» TASK PROMPT:
Copy the rows from the line with "You are a GUI" through the end of the rows, substituting "screen capture" for "screenshot" and leaving everything else unchanged. Omit the pictures.

» Text and item location rows:

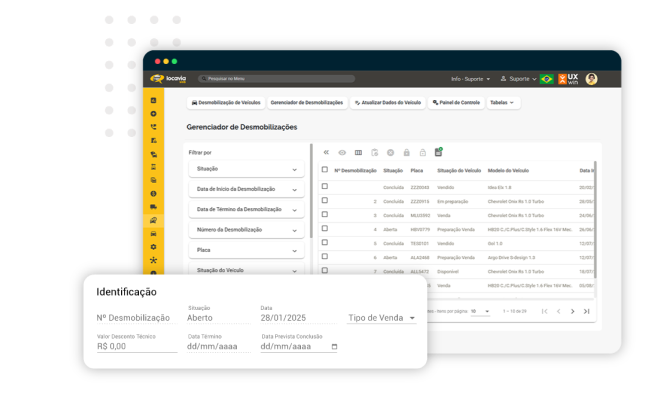Image resolution: width=653 pixels, height=395 pixels.
Task: Collapse filter panel with double-chevron icon
Action: pos(326,152)
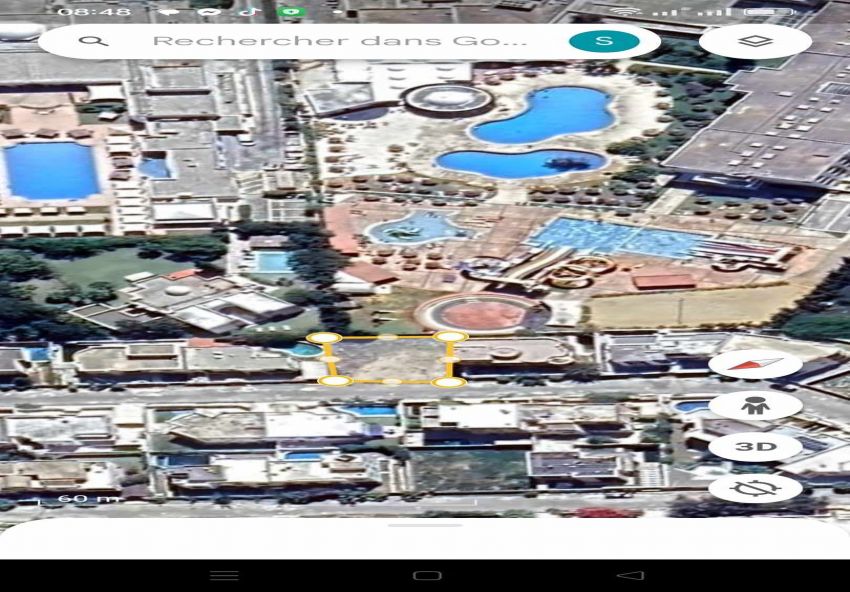Toggle the 3D view button
850x592 pixels.
tap(755, 446)
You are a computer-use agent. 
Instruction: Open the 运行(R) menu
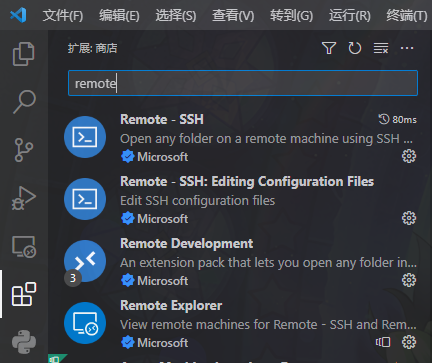click(350, 15)
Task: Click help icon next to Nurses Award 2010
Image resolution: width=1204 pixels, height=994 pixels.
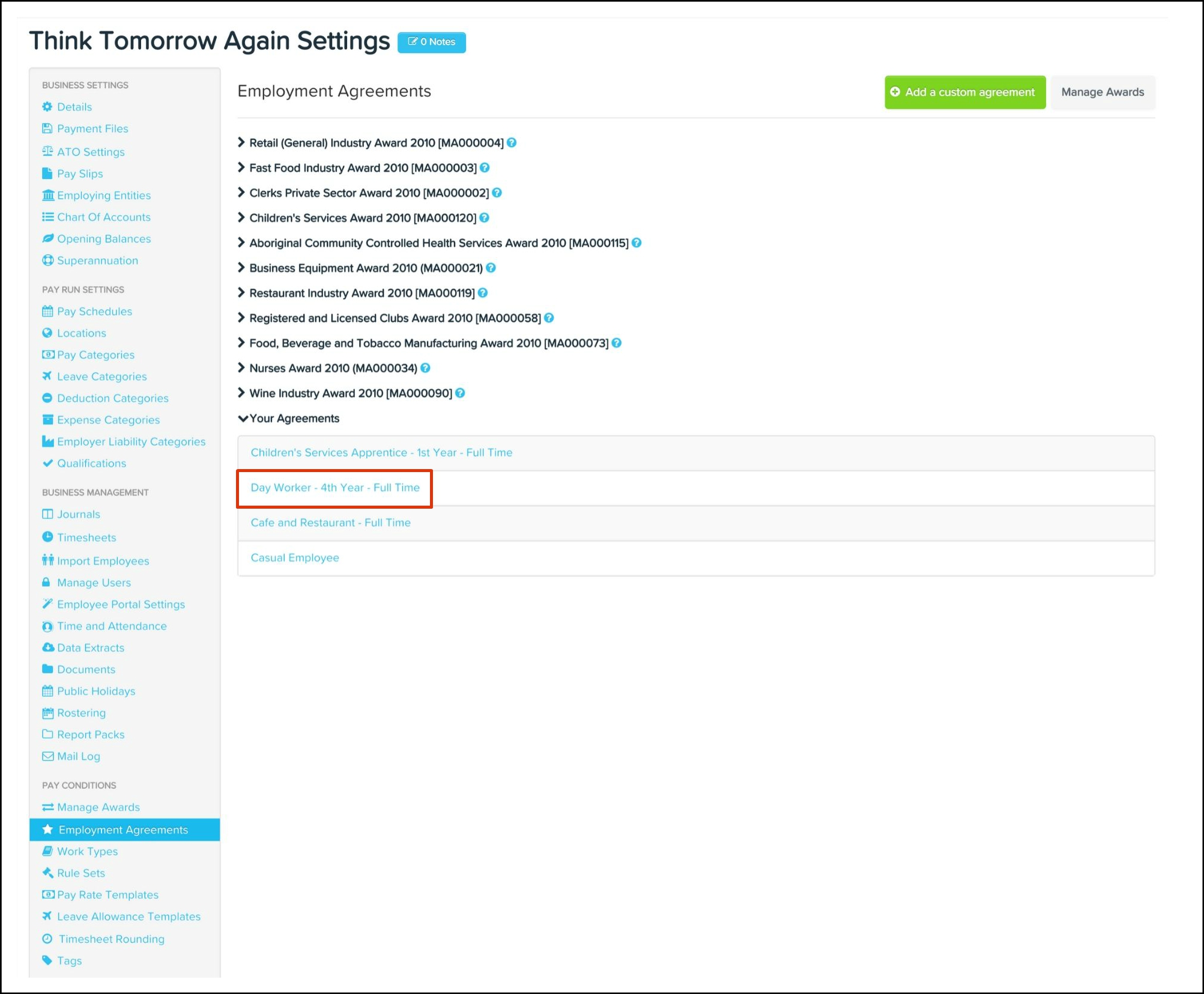Action: click(425, 368)
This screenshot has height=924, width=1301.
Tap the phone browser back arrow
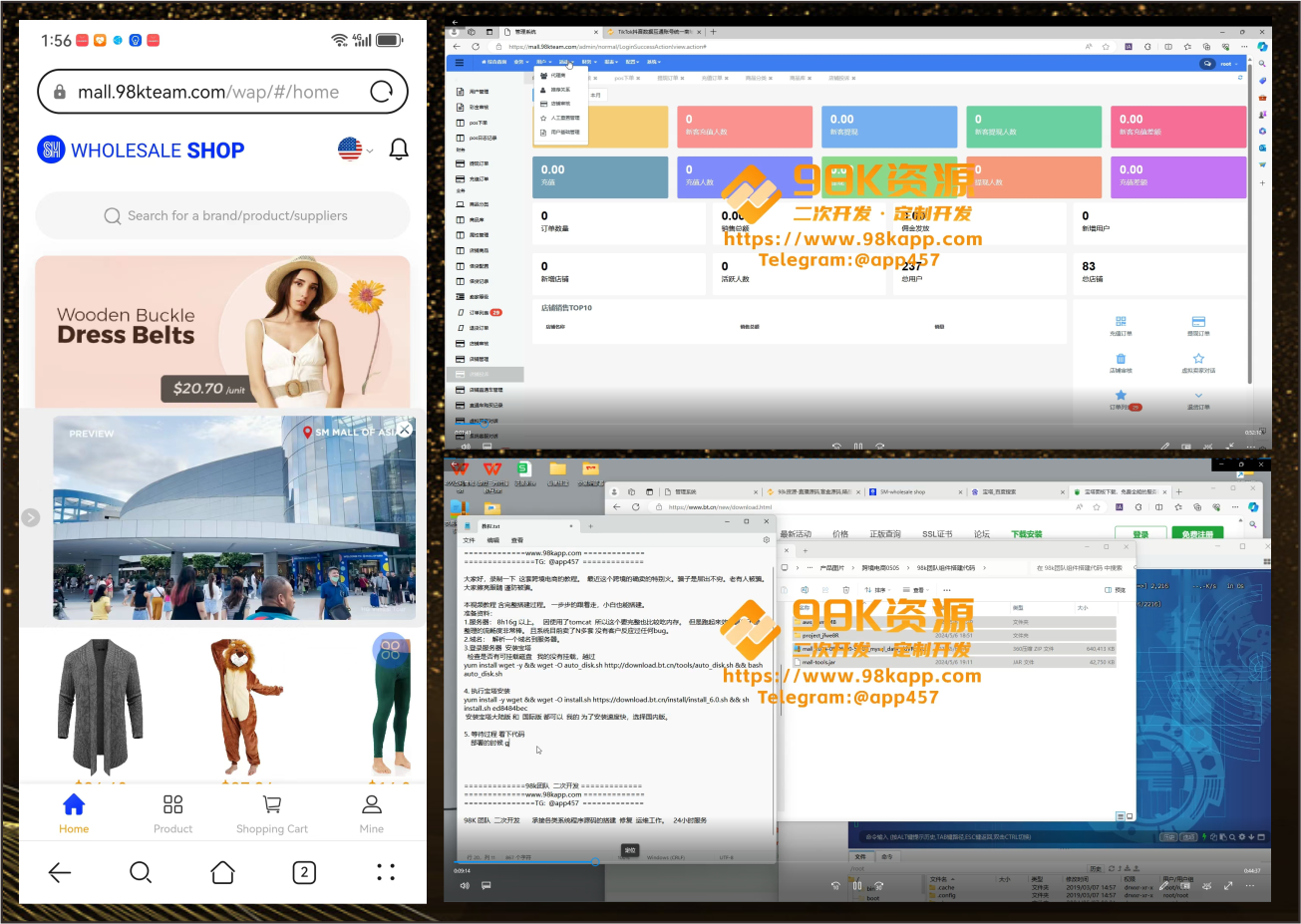point(60,872)
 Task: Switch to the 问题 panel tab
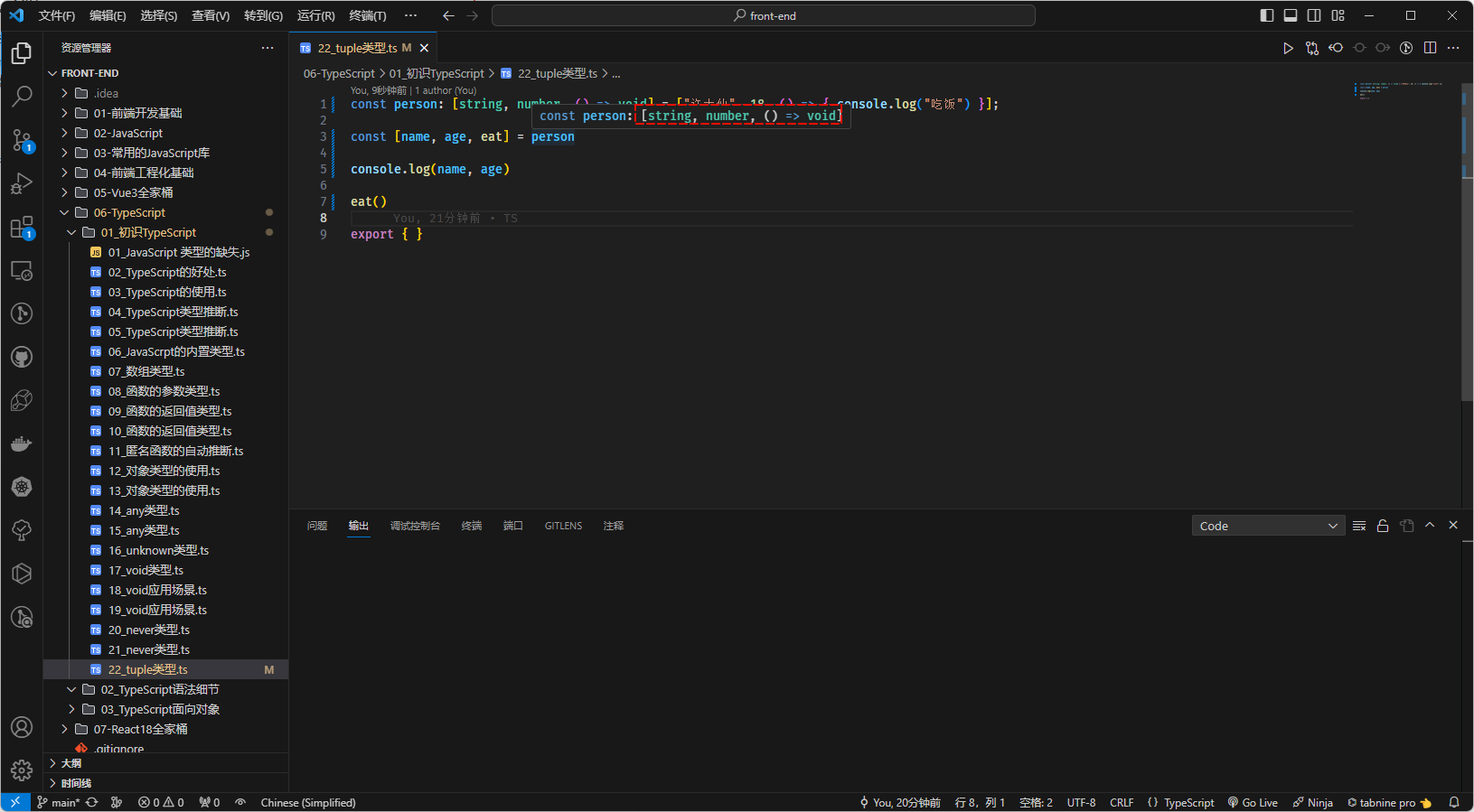(317, 526)
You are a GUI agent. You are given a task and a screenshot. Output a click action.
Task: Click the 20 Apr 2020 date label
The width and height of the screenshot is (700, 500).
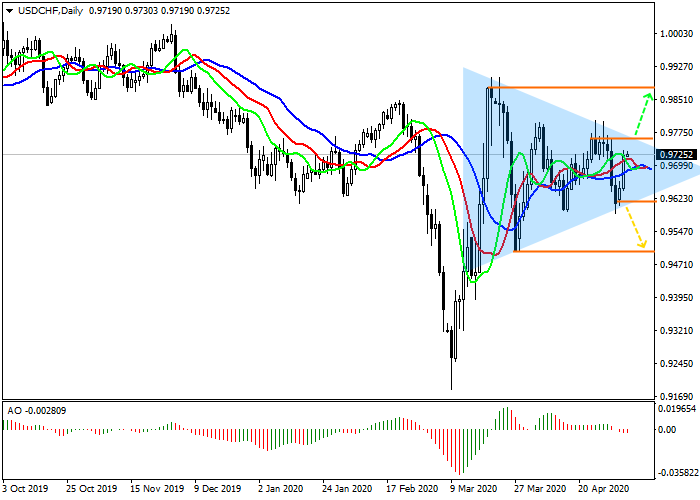(603, 489)
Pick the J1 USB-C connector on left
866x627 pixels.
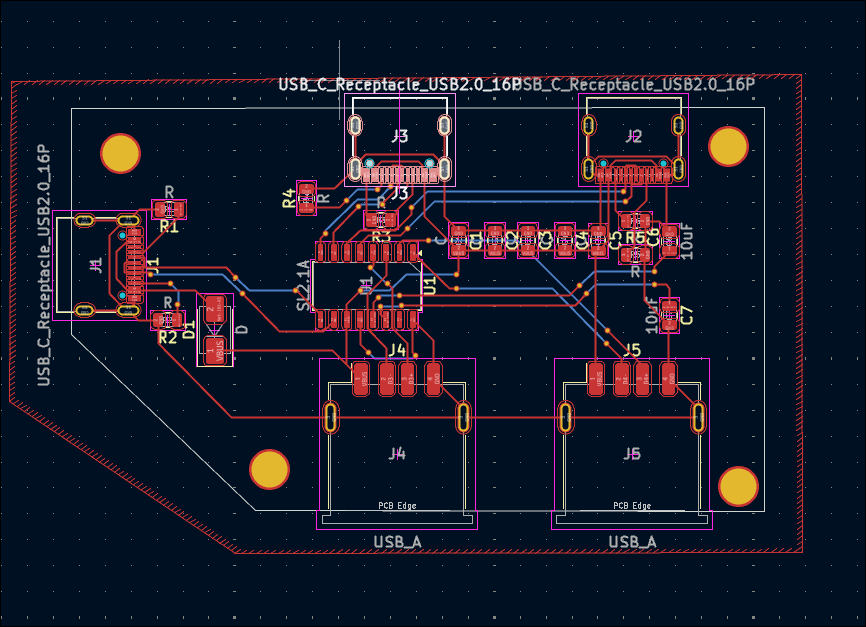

» SOLUTION FOR THIS PROBLEM:
You are a GUI agent. You are given a task and a screen capture. Output a click action.
Task: Click the 20 Apr 2020 date label
The width and height of the screen capture is (700, 500).
(603, 489)
Pick the J1 USB-C connector on left
866x627 pixels.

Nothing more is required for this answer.